She said that he was just somebody to talk to and that if she showed me the texts than it would be like she was in prison. The argument went on for hours and she confessed that she liked all of the attention that he was giving her, but that was the extent of it. I could never put the two of them together anywhere, so I kind of believed her. She said that she would talk to him less and keep it limited to school matters only. She has cut back with the phone calls quiet a bit. But little things seem the slip out now and then, like yes he is married but not happily, they are basically room mates. I'm still not sure what is going on but I am very suspicious. Should I be?


----------



## MrK (Sep 2, 2010)

Is she cheating? I love it when threads have titles like that. I know the answer will be "yes" before I even read it.

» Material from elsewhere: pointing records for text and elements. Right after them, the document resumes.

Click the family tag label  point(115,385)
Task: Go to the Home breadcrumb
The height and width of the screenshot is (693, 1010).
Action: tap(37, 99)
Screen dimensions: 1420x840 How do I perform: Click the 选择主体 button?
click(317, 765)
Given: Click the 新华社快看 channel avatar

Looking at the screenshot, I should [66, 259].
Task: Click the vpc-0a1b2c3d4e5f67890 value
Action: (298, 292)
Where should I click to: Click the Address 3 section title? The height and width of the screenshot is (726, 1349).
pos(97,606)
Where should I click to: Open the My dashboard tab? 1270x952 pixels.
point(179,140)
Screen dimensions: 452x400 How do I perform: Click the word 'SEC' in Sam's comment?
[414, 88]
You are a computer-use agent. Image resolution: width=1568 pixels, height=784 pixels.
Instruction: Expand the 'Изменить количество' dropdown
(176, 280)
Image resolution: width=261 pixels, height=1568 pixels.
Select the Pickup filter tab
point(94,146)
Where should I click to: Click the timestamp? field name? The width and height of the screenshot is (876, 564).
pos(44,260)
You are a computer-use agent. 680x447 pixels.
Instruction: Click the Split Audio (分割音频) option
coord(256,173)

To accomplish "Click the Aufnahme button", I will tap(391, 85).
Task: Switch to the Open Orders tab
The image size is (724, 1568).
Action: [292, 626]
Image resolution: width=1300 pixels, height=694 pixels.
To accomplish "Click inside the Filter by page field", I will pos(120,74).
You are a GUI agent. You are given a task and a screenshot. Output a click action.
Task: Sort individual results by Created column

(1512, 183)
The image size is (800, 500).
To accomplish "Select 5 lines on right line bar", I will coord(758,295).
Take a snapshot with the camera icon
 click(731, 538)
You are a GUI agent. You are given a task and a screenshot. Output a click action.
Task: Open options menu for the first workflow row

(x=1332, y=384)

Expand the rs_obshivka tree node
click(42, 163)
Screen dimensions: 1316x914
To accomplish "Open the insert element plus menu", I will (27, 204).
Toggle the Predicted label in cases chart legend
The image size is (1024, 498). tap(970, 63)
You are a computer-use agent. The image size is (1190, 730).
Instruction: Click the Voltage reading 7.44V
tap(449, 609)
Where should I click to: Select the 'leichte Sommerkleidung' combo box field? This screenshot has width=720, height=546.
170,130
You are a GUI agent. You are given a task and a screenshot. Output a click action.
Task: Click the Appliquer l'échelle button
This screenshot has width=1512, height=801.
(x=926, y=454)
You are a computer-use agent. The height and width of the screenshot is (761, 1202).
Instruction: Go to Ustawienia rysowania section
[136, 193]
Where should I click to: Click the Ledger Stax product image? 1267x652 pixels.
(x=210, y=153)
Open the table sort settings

Oh, sorry. I digress. The answer is "yes, she's cheating". I've got a cumulative 90 minutes of conversation with women that my wife doesn't know in our 20 years of marrigae, give or take an hour. Your wife does that in one shot. All while you are gone. All with a man she's very close to but not really interested in you meetng. You know the answer.

Do a little more snooping and get some evidence before confronting. After you have your evidence, start the confrontation with "please hand me your phone right now". I have no fear of my wife looking at my phone. Ever. I'll be your wife does.


----------



## Jellybeans (Mar 8, 2011)

MrK said:


> Is she cheating? I love it when threads have titles like that. I know the answer will be "yes" before I even read it.


I know, right?

90 minute phone calls as soon as you leave, hiding in the bathroom, being suspect/weird about her phone. All signs point to YES.

Get a voice activiated recorder and plant it somewhere that she talks on the phone. Listen for anything weird.


----------



## Jellybeans (Mar 8, 2011)

Oh and her lying about the "old man"--when he was really only 5 yrs older than her? Priceless.


----------



## Entropy3000 (May 11, 2011)

MrK said:


> *Is she cheating? I love it when threads have titles like that. I know the answer will be "yes" before I even read it.*
> 
> Oh, sorry. I digress. The answer is "yes, she's cheating". I've got a cumulative 90 minutes of conversation with women that my wife doesn't know in our 20 years of marrigae, give or take an hour. Your wife does that in one shot. All while you are gone. All with a man she's very close to but not really interested in you meetng. You know the answer.
> 
> Do a little more snooping and get some evidence before confronting. After you have your evidence, start the confrontation with "please hand me your phone right now". I have no fear of my wife looking at my phone. Ever. I'll be your wife does.


I confess I opened this with the same thought ... I feel just a tad bad about that ... but now I am going to read the post.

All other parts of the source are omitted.